NFL Draft Prospects Most Likely to Be Overdrafted in 2016
Every year, NFL teams fall in love with high-upside prospects who fail to pan out at the next level.
Despite an alarming rate of developmental prospects unable to achieve success in the NFL, teams simply can't help themselves. The upside of landing a superstar is simply too great to pass up.
Here's an early list of prospects who possess the skills that typically lead teams to overdraft based on upside.
Since it's early in the process, some of these players may eventually prove their worth and be deserving of high picks, while others will have disappointing workouts and lose their momentum. But consider this list a starting point for the prospects who teams should be cautious with before stamping them with a high grade.
Connor Cook, Michigan State
It happens almost every year. In the middle or late first round, a quarterback-needy teams reaches to fill that hole and satisfy the fan base.
In recent years, we've seen the Vikings take Christian Ponder, the Bills take E.J. Manuel and the Browns take Brandon Weeden. None of those prospects held consensus first-round grades, but desperate teams decided to roll the dice on them.
Michigan State quarterback Connor Cook appears to be that guy this year, with the Houston Texans most likely to play the role of the desperate team. Like Ponder, Manuel and Weeden before him, Cook checks off all the boxes in terms of physical tools. But his wildly inconsistent performances in college are a red flag.
It's tough to teach accuracy by the time a quarterback reaches the NFL, and players with Cook's issues rarely iron things out to achieve a high level of success.
Myles Jack, UCLA
In brief flashes, UCLA linebacker Myles Jack looks like a superstar in the making. But due to injuries and his usage at UCLA, there just isn't a lot of tape on him.

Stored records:
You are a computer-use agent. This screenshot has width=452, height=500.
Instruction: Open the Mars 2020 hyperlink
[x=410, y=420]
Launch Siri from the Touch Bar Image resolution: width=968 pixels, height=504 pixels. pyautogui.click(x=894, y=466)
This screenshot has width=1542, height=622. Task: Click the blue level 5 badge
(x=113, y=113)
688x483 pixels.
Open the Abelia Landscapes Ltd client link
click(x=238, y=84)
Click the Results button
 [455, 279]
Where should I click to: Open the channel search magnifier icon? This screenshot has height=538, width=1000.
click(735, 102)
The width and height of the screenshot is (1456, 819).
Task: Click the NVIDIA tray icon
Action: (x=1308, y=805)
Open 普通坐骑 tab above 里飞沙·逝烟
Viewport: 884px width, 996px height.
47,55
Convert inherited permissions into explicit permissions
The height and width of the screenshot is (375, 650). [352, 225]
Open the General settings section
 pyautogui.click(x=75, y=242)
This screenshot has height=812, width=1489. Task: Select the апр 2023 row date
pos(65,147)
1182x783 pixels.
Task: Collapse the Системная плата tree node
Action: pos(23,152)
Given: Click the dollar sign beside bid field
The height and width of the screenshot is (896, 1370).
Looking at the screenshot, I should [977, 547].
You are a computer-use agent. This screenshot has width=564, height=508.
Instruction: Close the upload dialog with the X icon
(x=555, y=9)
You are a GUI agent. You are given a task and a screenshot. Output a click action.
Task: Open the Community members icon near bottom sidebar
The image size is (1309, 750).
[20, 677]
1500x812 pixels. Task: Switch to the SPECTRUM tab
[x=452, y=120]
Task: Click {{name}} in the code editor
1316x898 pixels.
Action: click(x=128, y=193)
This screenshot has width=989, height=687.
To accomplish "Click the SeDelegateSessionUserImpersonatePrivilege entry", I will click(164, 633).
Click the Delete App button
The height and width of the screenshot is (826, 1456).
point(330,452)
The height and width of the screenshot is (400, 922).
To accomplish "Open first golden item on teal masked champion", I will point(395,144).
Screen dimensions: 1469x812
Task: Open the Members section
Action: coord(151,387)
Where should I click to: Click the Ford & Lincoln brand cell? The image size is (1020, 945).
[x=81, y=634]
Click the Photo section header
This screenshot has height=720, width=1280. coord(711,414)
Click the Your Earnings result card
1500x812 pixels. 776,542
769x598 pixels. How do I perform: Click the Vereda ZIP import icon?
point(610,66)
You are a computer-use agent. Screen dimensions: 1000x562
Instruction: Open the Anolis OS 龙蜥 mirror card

__REQUIRED ACTIONS__:
**a.** According to the draft prospects article, which team is most likely to play the role of the desperate team that reaches for Connor Cook?
**b.** Echo the draft prospects article word for word, starting with "Since it's early" and going on through "a high grade.".
**c.** Carry on the article about overdrafted NFL prospects from the point where it stops.
The data shown above were drawn from a separate source.

__RESULTS OF THE EXERCISE__:
**a.** The Houston Texans.

**b.**
Since it's early in the process, some of these players may eventually prove their worth and be deserving of high picks, while others will have disappointing workouts and lose their momentum. But consider this list a starting point for the prospects who teams should be cautious with before stamping them with a high grade.

**c.**
An injury wiped out the majority of Jack's junior year, which forces scouts to guess at the type of development he's made since his sophomore season. Jack's incredible athleticism, which he displayed as both a linebacker and running back at UCLA, is obvious. But how will he transition to being a full-time linebacker in the NFL?
Ideally, teams wouldn't have to spend a top-10 pick on a prospect with as little experience as Jack, but his decision to leave UCLA early forces teams to do more guesswork than usual.
Jack has many supporters, including CBS Sports' Rob Rang who ranks him at No. 4 on his big board.
Someone will take Jack early in the first round, but there's definitely more risk involved than with the typical top-10 selection.
Will Fuller, Notre Dame
It's rare for a prospect who can win only with speed to succeed in the NFL. It works in college, but when that speed gap closes at the next level, the more nuanced skills become vital to success.
Ted Ginn Jr. of the Carolina Panthers is a great example of a prospect who was overdrafted due to his eye-popping speed but never lived up to his status as a top-10 pick.
Notre Dame's Will Fuller won't land in the top 10, but a team desperate for a deep threat could certainly fall in love with his athleticism and take him too early.
To be clear, there's certainly a role for Fuller in the NFL. Simply the threat of him getting over the top of the defense can change the way it lines up. However, until he develops his route-running skills and more reliable hands, his production will likely fall short of his draft status.
Derrick Henry, Alabama
The NFL has become skeptical of all running back prospects in recent years, so it's tough for any of them to be overdrafted.
The 2016 draft class is severely lacking top running backs, however, which could cause a team to reach to fill a need.
Derrick Henry's 2015 season was phenomenal, but his skills don't translate well to the next level. He's a pure downhill runner who struggles to make defenders miss, even in the open field. We've seen other elite college running backs, such as former pros Ron Dayne and T.J. Duckett, struggle to make the transition to the NFL for similar reasons.
Henry's power running style is valuable, and he can carve out a nice career for himself in the NFL. But he should not be drafted with expectations of developing into a feature back.
Shawn Oakman, Baylor
Baylor defensive end Shawn Oakman is the classic workout warrior and will command much attention at the combine in Indianapolis.
Unfortunately, Oakman's impressive stature hasn't led to consistent production on the field.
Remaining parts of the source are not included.